The healing journey was not easy. And I have kept my mouth quite tight on this. Only some colleagues knew what had happened. Forward looking after months that incident had happened; everything died down. Life goes on and I am pretty sure that that is how it is and how it will be.

I really missed out on my friends. As a working adult now; I totally get how it feels to see your social circle shrinks quite rapidly. Stepping into adulthood and the new people you meet changes your paradigm. We all become a live filter now; filter your friends; job; time; dislikes; and filtering what is not important to you.
After all, the most important is yourself. - It's like looking out for yourself first in a group photo to make sure you look good. This is undeniable.

Not exactly here to judge; but this is how I see myself and how I see others see themselves. Period.

Choices. Make one. Take one.

Whatever 'wrongs or rights' are all empty and meaningless. We are all just 'meaning-making' machines, aren't we?

And it is time for me to let go.
After all, who doesn't want to be happy?

____________________________________________________________________________________________

On a happier note; happenings in August!

1. Repainted my room (nope; actually my grandma's room but she is not staying with my family anymore) PURPLE over the long Hari Raya and National Day holidays. And bought these wall decals from gmarket (qoo10.sg) that flew in from Korea. DIY-ed easily.
 2. Dearie cousin Astin's first birthday @ Downtown East Coasta Sands Resorts; last night.

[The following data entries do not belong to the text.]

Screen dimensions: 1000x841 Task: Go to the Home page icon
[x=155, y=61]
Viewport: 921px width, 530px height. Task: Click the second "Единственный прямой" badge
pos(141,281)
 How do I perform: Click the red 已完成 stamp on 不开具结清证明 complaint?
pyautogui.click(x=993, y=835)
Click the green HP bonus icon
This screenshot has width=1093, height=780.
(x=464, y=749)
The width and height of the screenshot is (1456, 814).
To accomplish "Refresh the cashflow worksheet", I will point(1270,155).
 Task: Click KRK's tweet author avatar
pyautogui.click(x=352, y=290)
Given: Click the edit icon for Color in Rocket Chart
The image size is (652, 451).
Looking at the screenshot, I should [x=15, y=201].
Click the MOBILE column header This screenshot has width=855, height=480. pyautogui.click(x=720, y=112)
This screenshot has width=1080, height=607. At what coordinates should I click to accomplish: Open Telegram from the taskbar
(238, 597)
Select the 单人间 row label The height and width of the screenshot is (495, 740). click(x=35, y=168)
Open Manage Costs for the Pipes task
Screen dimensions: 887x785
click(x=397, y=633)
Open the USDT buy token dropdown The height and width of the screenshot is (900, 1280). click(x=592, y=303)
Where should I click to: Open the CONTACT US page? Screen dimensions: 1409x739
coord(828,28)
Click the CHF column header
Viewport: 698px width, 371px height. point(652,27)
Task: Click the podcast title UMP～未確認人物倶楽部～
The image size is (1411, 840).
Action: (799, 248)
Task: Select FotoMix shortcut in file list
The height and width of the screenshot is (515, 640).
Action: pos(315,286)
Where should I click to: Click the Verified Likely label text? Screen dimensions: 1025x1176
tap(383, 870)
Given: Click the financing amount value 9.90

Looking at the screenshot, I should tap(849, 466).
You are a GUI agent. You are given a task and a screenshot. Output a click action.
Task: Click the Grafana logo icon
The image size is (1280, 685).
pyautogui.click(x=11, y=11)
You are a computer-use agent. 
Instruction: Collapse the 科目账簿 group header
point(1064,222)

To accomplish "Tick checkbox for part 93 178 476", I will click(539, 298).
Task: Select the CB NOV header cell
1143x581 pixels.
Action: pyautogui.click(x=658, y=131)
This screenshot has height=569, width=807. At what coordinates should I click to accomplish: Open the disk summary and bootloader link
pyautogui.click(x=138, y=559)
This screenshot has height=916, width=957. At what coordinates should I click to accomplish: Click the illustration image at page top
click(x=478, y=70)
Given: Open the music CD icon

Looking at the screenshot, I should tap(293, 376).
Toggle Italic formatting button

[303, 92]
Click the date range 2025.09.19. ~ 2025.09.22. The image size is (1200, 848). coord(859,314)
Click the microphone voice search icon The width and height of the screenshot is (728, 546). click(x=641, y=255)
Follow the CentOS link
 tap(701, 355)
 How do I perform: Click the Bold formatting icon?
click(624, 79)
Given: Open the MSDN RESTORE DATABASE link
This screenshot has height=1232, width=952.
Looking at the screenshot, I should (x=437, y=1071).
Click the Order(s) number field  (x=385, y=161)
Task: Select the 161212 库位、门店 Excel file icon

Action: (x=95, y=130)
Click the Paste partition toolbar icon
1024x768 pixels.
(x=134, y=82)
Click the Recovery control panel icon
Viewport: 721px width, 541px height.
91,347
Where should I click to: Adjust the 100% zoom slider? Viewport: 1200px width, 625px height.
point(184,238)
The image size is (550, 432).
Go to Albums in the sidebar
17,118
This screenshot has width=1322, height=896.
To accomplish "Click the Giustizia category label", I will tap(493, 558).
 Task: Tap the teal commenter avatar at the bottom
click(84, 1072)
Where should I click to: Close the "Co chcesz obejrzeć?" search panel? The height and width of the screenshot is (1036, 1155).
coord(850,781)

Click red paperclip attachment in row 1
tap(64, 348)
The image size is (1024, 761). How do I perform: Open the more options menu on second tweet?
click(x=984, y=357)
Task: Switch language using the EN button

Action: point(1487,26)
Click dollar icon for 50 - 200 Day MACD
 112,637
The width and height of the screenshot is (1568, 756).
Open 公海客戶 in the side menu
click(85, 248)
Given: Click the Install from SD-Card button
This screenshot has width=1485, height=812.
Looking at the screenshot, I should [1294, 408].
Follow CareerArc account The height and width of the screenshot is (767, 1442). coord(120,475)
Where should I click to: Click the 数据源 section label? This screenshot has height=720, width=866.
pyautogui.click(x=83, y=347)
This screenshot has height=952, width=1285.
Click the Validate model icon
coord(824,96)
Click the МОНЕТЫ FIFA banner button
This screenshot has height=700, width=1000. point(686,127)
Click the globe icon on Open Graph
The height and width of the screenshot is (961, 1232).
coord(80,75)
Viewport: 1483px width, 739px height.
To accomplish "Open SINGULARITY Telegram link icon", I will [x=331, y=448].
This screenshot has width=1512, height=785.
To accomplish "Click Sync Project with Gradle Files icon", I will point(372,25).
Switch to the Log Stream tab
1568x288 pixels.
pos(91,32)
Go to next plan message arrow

He was so lovable and cute. Oh my gawd. But totally felt him resisting me when I carried him. (Hmmmm, give excuse that he hardly sees me la. lol.)

Me and baby cousin! 



3. Weekly / Bi-weekly / Monthly Sunday early morning breakfast in JB, Malaysia.

Sunday mornings (dependant on level of car petrol): 7am wake up to go JB and pump petrol (cheaper of course), then enjoy finding new spots for local food. As always, Dad is the guide.